California gun owners challenge state law requiring gun shops have 24/7 surveillance cameras

California gun owners filed for an injunction against a new state law requiring gun dealers to maintain 24/7 camera and audio footage for one year, a move they say violates several constitutional rights by requiring extensive video and audio surveillance in gun shops, shows, and

Published: January 18, 2024 8:49am

(The Center Square) -

California gun owners have filed for an injunction against a state law requiring gun dealers to maintain 24/7 camera and audio footage for one year, arguing it violates constitutional rights.
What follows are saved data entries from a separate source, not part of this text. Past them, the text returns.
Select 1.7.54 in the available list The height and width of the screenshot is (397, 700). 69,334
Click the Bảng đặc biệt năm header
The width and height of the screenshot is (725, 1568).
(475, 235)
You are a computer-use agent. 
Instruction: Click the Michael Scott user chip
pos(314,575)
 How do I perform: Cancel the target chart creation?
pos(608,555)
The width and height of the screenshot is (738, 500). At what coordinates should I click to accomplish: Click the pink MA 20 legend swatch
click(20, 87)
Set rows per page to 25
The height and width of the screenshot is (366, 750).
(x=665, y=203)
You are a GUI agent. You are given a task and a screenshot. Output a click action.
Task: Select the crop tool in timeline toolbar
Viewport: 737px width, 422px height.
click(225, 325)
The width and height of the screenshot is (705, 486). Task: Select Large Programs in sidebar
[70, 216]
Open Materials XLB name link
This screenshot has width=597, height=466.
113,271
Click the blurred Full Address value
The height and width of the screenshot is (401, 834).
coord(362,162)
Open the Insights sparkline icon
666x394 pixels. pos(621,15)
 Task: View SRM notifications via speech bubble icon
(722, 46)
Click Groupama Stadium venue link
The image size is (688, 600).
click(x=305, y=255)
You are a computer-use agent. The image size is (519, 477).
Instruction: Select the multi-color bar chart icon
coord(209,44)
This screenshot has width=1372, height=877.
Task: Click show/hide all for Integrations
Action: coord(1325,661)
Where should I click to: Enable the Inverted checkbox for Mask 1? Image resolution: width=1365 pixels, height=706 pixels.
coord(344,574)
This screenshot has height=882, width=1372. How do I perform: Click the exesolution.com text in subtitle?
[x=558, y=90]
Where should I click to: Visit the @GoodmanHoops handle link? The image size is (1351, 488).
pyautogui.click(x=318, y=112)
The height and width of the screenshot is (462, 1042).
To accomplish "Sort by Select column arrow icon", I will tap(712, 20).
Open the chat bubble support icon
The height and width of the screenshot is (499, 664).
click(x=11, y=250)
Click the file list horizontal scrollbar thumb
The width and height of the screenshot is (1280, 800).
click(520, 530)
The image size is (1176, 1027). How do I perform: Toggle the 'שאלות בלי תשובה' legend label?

The 2022 law, which took effect Jan. 1, requires firearms sellers in California provide surveillance for “all areas where firearms are displayed” including areas outside of where business inventory is displayed.

Under the law, additional cameras and audio recording are also for required on personally owned firearms of Federal Firearm License holders.

The law also requires surveillance for “all points of sale,” which means for home-based dealers would need 24-hour surveillance of areas such as a FFL’s kitchen table.

Home-based dealers must adhere to the same federal and state gun dealer requirements as commercial dealers, including following regulations of and allowing for inspections and audits by the Bureau of Alcohol, Tobacco, Firearms and Explosives.

A similar bill was passed in Illinois in 2019, leading more than half of the state’s FFLs to not apply for certification under the new law.

The plaintiffs, which include FFLs and Second Amendment groups, argue the law infringes upon First, Second, Fourth, Fifth, and 14 Amendment rights, by chilling free speech, privacy, equal protection, and the right to bear arms.

“Distilled to its essence, Section 26806 creates a de facto registry of gun owners, complete with facial and vocal data cataloging every exercise of their Second Amendment right to acquire firearms,” wrote the plaintiff’s lawyers in the complaint.

The complaint claims these concerns are “not speculative” given that in 2023, the California Court of Appeals ruled the state can provide personal identifying information of California gun owners to “researchers” of “gun violence,” including what the complaint says is the state-funded California Firearm Violence Research Center at the University of California-Davis. According to a 2013 profile in Scientific American, the center’s founder is credited as having “worked with California lawmakers on crafting gun policy and helped to drive a group of gun-making companies out of business.”

Bill sponsor Brady United Against Gun Violence, however, says the rules are necessary to limit straw purchases and gun theft, claiming, “Illegal guns begin as legal firearms, initially sold by dealers and subsequently funneled into an illegal market, often through straw purchases where a person buys a firearm on behalf of another while falsely representing that it is for themselves. This legislation is critical to curbing dangerous sales, preventing guns from being diverted into the criminal market and reducing the likelihood of straw purchases, theft, burglary, and loss of inventory.”

On January 9, Judge James V. Selna agreed to grant defendants California governor Gavin Newsom and attorney general Rob Bonta 28 days to respond to the complaint. After Newsom and Bonta have responded, it’s likely a hearing will be held soon thereafter on whether or not the judge will issue a preliminary injunction as the case makes its way through trial.